Please convert each line of the listing below into a JSON list of strings, one string per line, omitting blank lines.

# DATA LINES start

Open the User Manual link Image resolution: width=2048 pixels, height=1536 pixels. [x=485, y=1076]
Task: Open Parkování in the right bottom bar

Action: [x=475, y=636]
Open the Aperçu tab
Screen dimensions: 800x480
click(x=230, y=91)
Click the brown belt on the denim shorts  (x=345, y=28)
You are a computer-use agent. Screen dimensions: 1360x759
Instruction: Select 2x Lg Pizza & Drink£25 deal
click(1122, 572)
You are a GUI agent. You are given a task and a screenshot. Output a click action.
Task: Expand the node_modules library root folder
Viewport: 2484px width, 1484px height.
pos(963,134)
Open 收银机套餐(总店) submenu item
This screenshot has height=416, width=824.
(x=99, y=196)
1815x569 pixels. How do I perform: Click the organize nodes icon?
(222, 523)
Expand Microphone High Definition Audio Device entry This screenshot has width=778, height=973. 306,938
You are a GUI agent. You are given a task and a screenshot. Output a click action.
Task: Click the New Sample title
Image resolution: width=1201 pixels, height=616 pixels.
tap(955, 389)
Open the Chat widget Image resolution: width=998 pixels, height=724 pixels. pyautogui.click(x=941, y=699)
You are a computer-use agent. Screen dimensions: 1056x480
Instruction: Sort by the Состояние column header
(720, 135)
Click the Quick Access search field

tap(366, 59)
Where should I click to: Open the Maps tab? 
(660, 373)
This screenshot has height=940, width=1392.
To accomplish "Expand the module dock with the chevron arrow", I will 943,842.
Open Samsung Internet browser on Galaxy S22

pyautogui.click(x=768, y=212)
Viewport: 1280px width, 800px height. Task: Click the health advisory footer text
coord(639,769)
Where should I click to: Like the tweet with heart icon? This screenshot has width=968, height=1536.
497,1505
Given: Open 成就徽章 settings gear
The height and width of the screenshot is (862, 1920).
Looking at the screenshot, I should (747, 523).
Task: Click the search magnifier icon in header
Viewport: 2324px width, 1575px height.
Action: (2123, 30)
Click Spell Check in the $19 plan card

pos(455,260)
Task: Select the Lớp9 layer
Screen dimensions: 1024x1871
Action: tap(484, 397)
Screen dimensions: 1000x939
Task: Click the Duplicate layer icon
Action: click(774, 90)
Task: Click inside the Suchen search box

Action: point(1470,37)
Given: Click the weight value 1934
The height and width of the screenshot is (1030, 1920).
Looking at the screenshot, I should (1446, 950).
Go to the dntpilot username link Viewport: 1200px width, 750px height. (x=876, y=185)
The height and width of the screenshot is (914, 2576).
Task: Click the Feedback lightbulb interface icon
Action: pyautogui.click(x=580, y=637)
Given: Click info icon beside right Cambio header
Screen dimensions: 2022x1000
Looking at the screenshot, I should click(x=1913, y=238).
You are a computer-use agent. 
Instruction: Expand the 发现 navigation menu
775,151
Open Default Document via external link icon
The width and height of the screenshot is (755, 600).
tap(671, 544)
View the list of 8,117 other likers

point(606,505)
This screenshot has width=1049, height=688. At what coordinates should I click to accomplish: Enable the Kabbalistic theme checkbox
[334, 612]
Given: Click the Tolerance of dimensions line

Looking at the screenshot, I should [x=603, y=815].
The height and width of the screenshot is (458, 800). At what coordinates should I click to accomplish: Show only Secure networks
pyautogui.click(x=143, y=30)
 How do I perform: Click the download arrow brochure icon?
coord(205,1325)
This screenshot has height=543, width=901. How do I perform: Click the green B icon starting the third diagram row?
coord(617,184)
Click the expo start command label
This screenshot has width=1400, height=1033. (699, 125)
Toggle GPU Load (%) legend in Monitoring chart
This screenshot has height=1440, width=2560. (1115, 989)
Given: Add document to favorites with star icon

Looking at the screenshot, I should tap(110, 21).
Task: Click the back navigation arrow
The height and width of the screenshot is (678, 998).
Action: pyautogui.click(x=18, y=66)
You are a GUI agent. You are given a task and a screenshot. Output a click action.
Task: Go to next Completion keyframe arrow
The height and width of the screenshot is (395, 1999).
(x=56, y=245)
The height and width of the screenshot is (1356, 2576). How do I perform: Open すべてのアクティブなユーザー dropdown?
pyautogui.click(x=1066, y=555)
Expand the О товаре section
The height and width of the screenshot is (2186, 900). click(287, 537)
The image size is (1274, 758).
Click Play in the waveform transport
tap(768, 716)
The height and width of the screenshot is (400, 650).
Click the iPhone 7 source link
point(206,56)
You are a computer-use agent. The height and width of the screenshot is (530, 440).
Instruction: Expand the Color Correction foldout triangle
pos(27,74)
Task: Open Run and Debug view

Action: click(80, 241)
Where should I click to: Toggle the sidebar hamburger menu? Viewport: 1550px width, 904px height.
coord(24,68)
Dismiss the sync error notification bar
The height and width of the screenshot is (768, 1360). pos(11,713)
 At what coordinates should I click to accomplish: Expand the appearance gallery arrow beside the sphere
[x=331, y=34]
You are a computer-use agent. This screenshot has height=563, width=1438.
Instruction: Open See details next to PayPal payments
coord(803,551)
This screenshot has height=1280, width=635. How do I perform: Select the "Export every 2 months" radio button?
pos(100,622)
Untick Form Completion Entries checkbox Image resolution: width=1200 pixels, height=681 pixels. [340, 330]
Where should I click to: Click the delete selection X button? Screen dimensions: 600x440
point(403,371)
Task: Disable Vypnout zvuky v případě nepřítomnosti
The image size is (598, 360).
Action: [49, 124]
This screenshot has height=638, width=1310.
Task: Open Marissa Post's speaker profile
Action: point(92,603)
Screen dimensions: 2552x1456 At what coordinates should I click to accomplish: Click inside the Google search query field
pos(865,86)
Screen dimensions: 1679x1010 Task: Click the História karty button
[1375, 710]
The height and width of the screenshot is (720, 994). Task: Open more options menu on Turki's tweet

# DATA LINES end

▶ _FULL SOLUTION_:
[
  "Open the User Manual link Image resolution: width=2048 pixels, height=1536 pixels. [x=485, y=1076]",
  "Task: Open Parkování in the right bottom bar",
  "Action: [x=475, y=636]",
  "Open the Aperçu tab",
  "Screen dimensions: 800x480",
  "click(x=230, y=91)",
  "Click the brown belt on the denim shorts  (x=345, y=28)",
  "You are a computer-use agent. Screen dimensions: 1360x759",
  "Instruction: Select 2x Lg Pizza & Drink£25 deal",
  "click(1122, 572)",
  "You are a GUI agent. You are given a task and a screenshot. Output a click action.",
  "Task: Expand the node_modules library root folder",
  "Viewport: 2484px width, 1484px height.",
  "pos(963,134)",
  "Open 收银机套餐(总店) submenu item",
  "This screenshot has height=416, width=824.",
  "(x=99, y=196)",
  "1815x569 pixels. How do I perform: Click the organize nodes icon?",
  "(222, 523)",
  "Expand Microphone High Definition Audio Device entry This screenshot has width=778, height=973. 306,938",
  "You are a GUI agent. You are given a task and a screenshot. Output a click action.",
  "Task: Click the New Sample title",
  "Image resolution: width=1201 pixels, height=616 pixels.",
  "tap(955, 389)",
  "Open the Chat widget Image resolution: width=998 pixels, height=724 pixels. pyautogui.click(x=941, y=699)",
  "You are a computer-use agent. Screen dimensions: 1056x480",
  "Instruction: Sort by the Состояние column header",
  "(720, 135)",
  "Click the Quick Access search field",
  "tap(366, 59)",
  "Where should I click to: Open the Maps tab? ",
  "(660, 373)",
  "This screenshot has height=940, width=1392.",
  "To accomplish \"Expand the module dock with the chevron arrow\", I will 943,842.",
  "Open Samsung Internet browser on Galaxy S22",
  "pyautogui.click(x=768, y=212)",
  "Viewport: 1280px width, 800px height. Task: Click the health advisory footer text",
  "coord(639,769)",
  "Where should I click to: Like the tweet with heart icon? This screenshot has width=968, height=1536.",
  "497,1505",
  "Given: Open 成就徽章 settings gear",
  "The height and width of the screenshot is (862, 1920).",
  "Looking at the screenshot, I should (747, 523).",
  "Task: Click the search magnifier icon in header",
  "Viewport: 2324px width, 1575px height.",
  "Action: (2123, 30)",
  "Click Spell Check in the $19 plan card",
  "pos(455,260)",
  "Task: Select the Lớp9 layer",
  "Screen dimensions: 1024x1871",
  "Action: tap(484, 397)",
  "Screen dimensions: 1000x939",
  "Task: Click the Duplicate layer icon",
  "Action: click(774, 90)",
  "Task: Click inside the Suchen search box",
  "Action: point(1470,37)",
  "Given: Click the weight value 1934",
  "The height and width of the screenshot is (1030, 1920).",
  "Looking at the screenshot, I should (1446, 950).",
  "Go to the dntpilot username link Viewport: 1200px width, 750px height. (x=876, y=185)",
  "The height and width of the screenshot is (914, 2576).",
  "Task: Click the Feedback lightbulb interface icon",
  "Action: pyautogui.click(x=580, y=637)",
  "Given: Click info icon beside right Cambio header",
  "Screen dimensions: 2022x1000",
  "Looking at the screenshot, I should click(x=1913, y=238).",
  "You are a computer-use agent. ",
  "Instruction: Expand the 发现 navigation menu",
  "775,151",
  "Open Default Document via external link icon",
  "The width and height of the screenshot is (755, 600).",
  "tap(671, 544)",
  "View the list of 8,117 other likers",
  "point(606,505)",
  "This screenshot has width=1049, height=688. At what coordinates should I click to accomplish: Enable the Kabbalistic theme checkbox",
  "[334, 612]",
  "Given: Click the Tolerance of dimensions line",
  "Looking at the screenshot, I should [x=603, y=815].",
  "The height and width of the screenshot is (458, 800). At what coordinates should I click to accomplish: Show only Secure networks",
  "pyautogui.click(x=143, y=30)",
  " How do I perform: Click the download arrow brochure icon?",
  "coord(205,1325)",
  "This screenshot has height=543, width=901. How do I perform: Click the green B icon starting the third diagram row?",
  "coord(617,184)",
  "Click the expo start command label",
  "This screenshot has width=1400, height=1033. (699, 125)",
  "Toggle GPU Load (%) legend in Monitoring chart",
  "This screenshot has height=1440, width=2560. (1115, 989)",
  "Given: Add document to favorites with star icon",
  "Looking at the screenshot, I should tap(110, 21).",
  "Task: Click the back navigation arrow",
  "The height and width of the screenshot is (678, 998).",
  "Action: pyautogui.click(x=18, y=66)",
  "You are a GUI agent. You are given a task and a screenshot. Output a click action.",
  "Task: Go to next Completion keyframe arrow",
  "The height and width of the screenshot is (395, 1999).",
  "(x=56, y=245)",
  "The height and width of the screenshot is (1356, 2576). How do I perform: Open すべてのアクティブなユーザー dropdown?",
  "pyautogui.click(x=1066, y=555)",
  "Expand the О товаре section",
  "The height and width of the screenshot is (2186, 900). click(287, 537)",
  "The image size is (1274, 758).",
  "Click Play in the waveform transport",
  "tap(768, 716)",
  "The height and width of the screenshot is (400, 650).",
  "Click the iPhone 7 source link",
  "point(206,56)",
  "You are a computer-use agent. The height and width of the screenshot is (530, 440).",
  "Instruction: Expand the Color Correction foldout triangle",
  "pos(27,74)",
  "Task: Open Run and Debug view",
  "Action: click(80, 241)",
  "Where should I click to: Toggle the sidebar hamburger menu? Viewport: 1550px width, 904px height.",
  "coord(24,68)",
  "Dismiss the sync error notification bar",
  "The height and width of the screenshot is (768, 1360). pos(11,713)",
  " At what coordinates should I click to accomplish: Expand the appearance gallery arrow beside the sphere",
  "[x=331, y=34]",
  "You are a computer-use agent. This screenshot has height=563, width=1438.",
  "Instruction: Open See details next to PayPal payments",
  "coord(803,551)",
  "This screenshot has height=1280, width=635. How do I perform: Select the \"Export every 2 months\" radio button?",
  "pos(100,622)",
  "Untick Form Completion Entries checkbox Image resolution: width=1200 pixels, height=681 pixels. [340, 330]",
  "Where should I click to: Click the delete selection X button? Screen dimensions: 600x440",
  "point(403,371)",
  "Task: Disable Vypnout zvuky v případě nepřítomnosti",
  "The image size is (598, 360).",
  "Action: [49, 124]",
  "This screenshot has height=638, width=1310.",
  "Task: Open Marissa Post's speaker profile",
  "Action: point(92,603)",
  "Screen dimensions: 2552x1456 At what coordinates should I click to accomplish: Click inside the Google search query field",
  "pos(865,86)",
  "Screen dimensions: 1679x1010 Task: Click the História karty button",
  "[1375, 710]",
  "The height and width of the screenshot is (720, 994). Task: Open more options menu on Turki's tweet"
]